Microservice architectures are the new hotness, even though they aren't really all that different (in principle) from the paradigm described by SOA (which is dead, or not dead, depending on whom you ask).

One of the things this decompositional approach to application architecture does is encourage developers and operations (some might even say DevOps) to re-evaluate scaling strategies. In particular, the notion is forwarded that an application should be built to scale and then infrastructure should assist where necessary.

It was just this notion that led me to a discussion on a particularly useful explanation of scaling strategies called "the scale cube" which is introduced and explained further in The Art of Scalability. Go ahead and open it up and bookmark it; it's a good read and I highly recommend it.

The aforementioned discussion provides an overview of the three axes perspective on scale: x, y and z. Reading the descriptions, it became fairly apparent to me (who lives with one foot in the network and the other in the app) that the use of layer 7 load balancing was a way to implement in some cases and augment in others.

X-axis scaling

X-axis scaling is essentially a typical horizontal (scale out) scaling pattern implemented using a load balancer. Simple and effective for many types of applications, this pattern has been the age old "go to" for quickly scaling out apps that were not perhaps built to scale in the first place. Monolithic applications are almost always scaled out (x-axis) because they were not developed with other scalability models in mind and their reliance on state (via cookies or server-side sessions stored in memory, not databases) makes other scalability models nearly impossible to deploy successfully.

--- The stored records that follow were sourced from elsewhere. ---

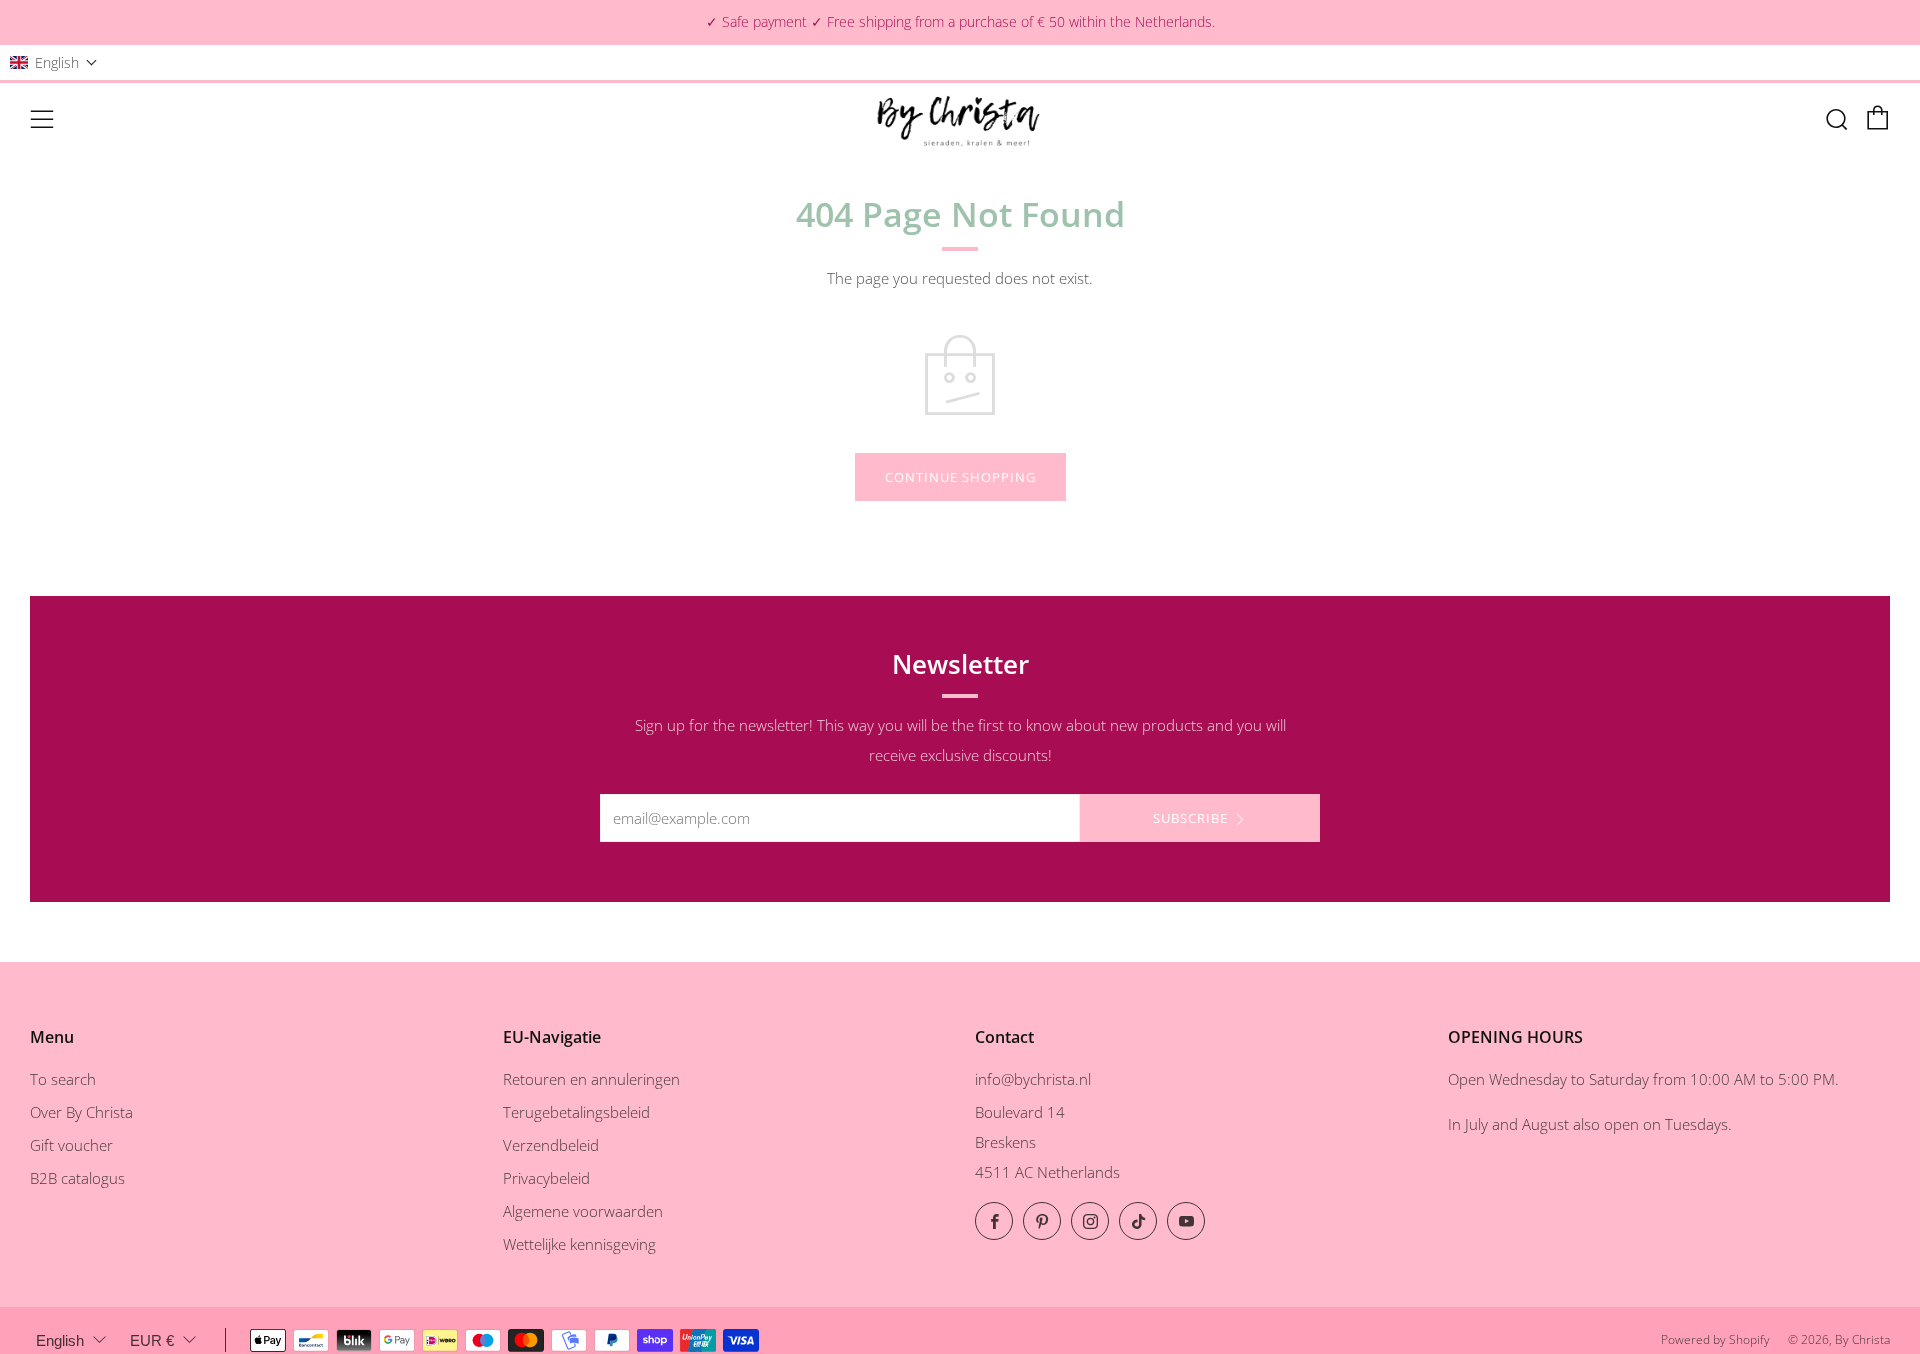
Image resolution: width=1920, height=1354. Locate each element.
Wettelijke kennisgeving (579, 1244)
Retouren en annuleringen (591, 1079)
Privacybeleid (546, 1178)
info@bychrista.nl (1033, 1079)
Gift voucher (71, 1145)
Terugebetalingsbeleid (576, 1112)
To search (63, 1079)
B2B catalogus (77, 1178)
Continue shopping (960, 477)
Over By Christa (81, 1112)
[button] (54, 62)
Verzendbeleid (551, 1145)
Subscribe (1190, 818)
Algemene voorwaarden (583, 1211)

X-axis scalability can easily be implemented using layer 4 (TCP) load balancing if state is not important, but more often than not requires layer 7 (HTTP) load balancing due to the need to examine headers or other variables to ensure persistence to the right application instance (think sticky sessions).

x-axis-scaling

How does this apply to microservices? Consider that instead of apps, each microservice is scaled out (along the x-axis) using an app proxy or application delivery controller (ADC). This allows operations to tune each app proxy or ADC based on the specific purpose of the microservice, improving performance by applying image optimization, compression or even caching where appropriate to the specific service. In a monolithic application, an ADC will be a better choice for this scalability model because of its ability to interpret requests and optimize responses with the benefit of context. In cloud-scale microservice architectures, an app proxy may be the better option when considering cost per service and the relatively simple delivery needs of a given service. 

Y-axis scaling

Y-axis scaling is essentially a layer 7-based sharding pattern when applied to infrastructure. Y-axis scaling relies on the decomposition of applications into services. It is highly appropriate for SOA or RESTful APIs that group like functionality into a service. For example, verb-based decomposition focused on "login" or "checkout" or noun-based decomposition with an emphasis on "customer" or "partner."  The key is that there is some mechanism within each request - either in the URI or in the HTTP headers - that enable the app proxy or ADC to determine to which service the request needs to be forwarded.

y-axis-scaling

Sharding can be implemented in the app, itself, using a routing object to dissect the URI or that functionality can be offloaded to the network and implementing using the data path programmability associated with an app proxy or ADC. This programmability allows operators or developers to implement targeted logic that dissects the URI and determines to which service the request should be directed. This pattern can be (and often is) implemented along with an X-axis scaling strategy for the specific service.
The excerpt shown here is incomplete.